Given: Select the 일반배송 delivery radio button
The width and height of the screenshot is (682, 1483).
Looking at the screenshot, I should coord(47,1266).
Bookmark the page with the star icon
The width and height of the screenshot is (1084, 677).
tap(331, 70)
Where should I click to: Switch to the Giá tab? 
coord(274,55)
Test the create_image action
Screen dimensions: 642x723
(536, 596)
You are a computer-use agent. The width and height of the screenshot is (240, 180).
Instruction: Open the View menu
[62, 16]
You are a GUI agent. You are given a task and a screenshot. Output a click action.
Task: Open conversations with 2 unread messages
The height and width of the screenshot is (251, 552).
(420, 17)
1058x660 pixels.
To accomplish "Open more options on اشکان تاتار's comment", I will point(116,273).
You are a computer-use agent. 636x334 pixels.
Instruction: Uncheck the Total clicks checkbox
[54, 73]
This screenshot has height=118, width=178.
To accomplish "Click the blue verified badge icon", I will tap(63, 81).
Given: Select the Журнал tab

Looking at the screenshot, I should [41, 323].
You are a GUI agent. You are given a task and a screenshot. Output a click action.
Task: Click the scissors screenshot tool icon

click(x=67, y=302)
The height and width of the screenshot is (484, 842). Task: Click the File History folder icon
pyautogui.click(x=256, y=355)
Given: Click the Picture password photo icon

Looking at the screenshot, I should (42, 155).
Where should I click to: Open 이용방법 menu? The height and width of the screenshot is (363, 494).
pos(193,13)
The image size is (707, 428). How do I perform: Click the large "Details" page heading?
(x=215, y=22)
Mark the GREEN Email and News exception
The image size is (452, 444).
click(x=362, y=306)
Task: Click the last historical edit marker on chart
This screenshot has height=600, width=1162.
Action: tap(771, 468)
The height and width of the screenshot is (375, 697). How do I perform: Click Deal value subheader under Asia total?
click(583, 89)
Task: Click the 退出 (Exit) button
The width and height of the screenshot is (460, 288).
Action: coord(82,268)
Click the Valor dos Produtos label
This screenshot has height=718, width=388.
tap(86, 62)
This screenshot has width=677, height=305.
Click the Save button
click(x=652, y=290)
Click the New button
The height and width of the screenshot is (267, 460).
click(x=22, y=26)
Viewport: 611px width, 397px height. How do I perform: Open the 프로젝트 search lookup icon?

## WHAT TO DO
Set down only the lines from the line with "The image size is (707, 428)." through the last line of the data above, keeping both the first and the last.

## OUTPUT
The image size is (707, 428). How do I perform: Click the large "Details" page heading?
(x=215, y=22)
Mark the GREEN Email and News exception
The image size is (452, 444).
click(x=362, y=306)
Task: Click the last historical edit marker on chart
This screenshot has height=600, width=1162.
Action: tap(771, 468)
The height and width of the screenshot is (375, 697). How do I perform: Click Deal value subheader under Asia total?
click(583, 89)
Task: Click the 退出 (Exit) button
The width and height of the screenshot is (460, 288).
Action: coord(82,268)
Click the Valor dos Produtos label
This screenshot has height=718, width=388.
tap(86, 62)
This screenshot has width=677, height=305.
Click the Save button
click(x=652, y=290)
Click the New button
The height and width of the screenshot is (267, 460).
click(x=22, y=26)
Viewport: 611px width, 397px height. How do I perform: Open the 프로젝트 search lookup icon?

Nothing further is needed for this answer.